Credibility also changes our attitudes about people; if you play identical versions of a speech for people, but with two speakers - one high cred, one low cred - we will dig the high-cred source.

It's not automatic, or constant, and it may not last - it's not a linear thing.

The intervening factors:

Is the speaker's view the same or different than yours on an issue? Let's say the speaker's views are radically different than yours - if credibility and this difference don't interact, credibility would go up and cause your attitude to change, regardless of the discrepancy...

but the opposite happens - credibility and discrepancy are not independent influences; they act together to create influence.

Bottom line - credibility interacts with other variables when the audience feels COERCED or is UNDER PRESSUE to comply with what the speaker argues for.

In 1965, a communicator tried to convince army reservists to eat objectionable food.

Here, cred didn't affect compliance, but the attitude change was less pronounced when the audience thought the source was a NICE GUY than when the source was seen as cold and bossy.

ONE LAST THING: remember that RELEVANCE plays a key role in our judgments of credibility. If an issue is relevant to us (high tuition, parking, Ashlee Simpson), we'll pay more attention to it, become more motivated to think about it.

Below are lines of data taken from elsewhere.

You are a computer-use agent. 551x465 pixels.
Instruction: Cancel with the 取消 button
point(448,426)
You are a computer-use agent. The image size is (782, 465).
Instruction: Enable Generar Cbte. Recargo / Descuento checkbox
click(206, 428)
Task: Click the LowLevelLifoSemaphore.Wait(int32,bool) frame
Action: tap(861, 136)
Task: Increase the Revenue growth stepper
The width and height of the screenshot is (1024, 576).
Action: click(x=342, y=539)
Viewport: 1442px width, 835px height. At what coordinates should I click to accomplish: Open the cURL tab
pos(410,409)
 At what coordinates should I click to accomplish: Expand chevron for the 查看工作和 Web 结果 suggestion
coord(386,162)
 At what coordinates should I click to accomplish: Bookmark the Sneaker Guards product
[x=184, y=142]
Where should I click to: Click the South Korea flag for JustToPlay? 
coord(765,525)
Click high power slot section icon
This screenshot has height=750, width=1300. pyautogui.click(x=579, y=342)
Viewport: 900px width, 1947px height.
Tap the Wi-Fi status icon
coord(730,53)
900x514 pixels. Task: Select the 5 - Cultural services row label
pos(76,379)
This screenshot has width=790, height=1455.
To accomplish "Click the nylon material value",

When we are motivated and able to pay attention, we take a logical, conscious thinking, central route to decision-making. This may permanently change our attitude as we adopt and elaborate upon the speaker’s arguments.

In other cases, we take a peripheral route. Here we do not pay attention to persuasive arguments but are swayed instead by surface characteristics such as whether we like the speaker. In this case although we do change, it is only temporary. We may be more susceptible to further change, though.

This is part of the Elaboration Likelihood Model of persuasion advance by Petty and Cacioppo (1986; www.changingminds.org).